#### INFORMATION PROVIDED:

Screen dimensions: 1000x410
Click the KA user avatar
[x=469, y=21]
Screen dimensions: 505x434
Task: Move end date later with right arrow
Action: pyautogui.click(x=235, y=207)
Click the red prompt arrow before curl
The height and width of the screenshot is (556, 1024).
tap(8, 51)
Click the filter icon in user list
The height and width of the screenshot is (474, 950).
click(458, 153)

#### PROBLEM DESCRIPTION:
Each of the entries must be set down exactly, none omitted.

#### WRITTEN RESPONSE:
Screen dimensions: 1000x410
Click the KA user avatar
[x=469, y=21]
Screen dimensions: 505x434
Task: Move end date later with right arrow
Action: pyautogui.click(x=235, y=207)
Click the red prompt arrow before curl
The height and width of the screenshot is (556, 1024).
tap(8, 51)
Click the filter icon in user list
The height and width of the screenshot is (474, 950).
click(458, 153)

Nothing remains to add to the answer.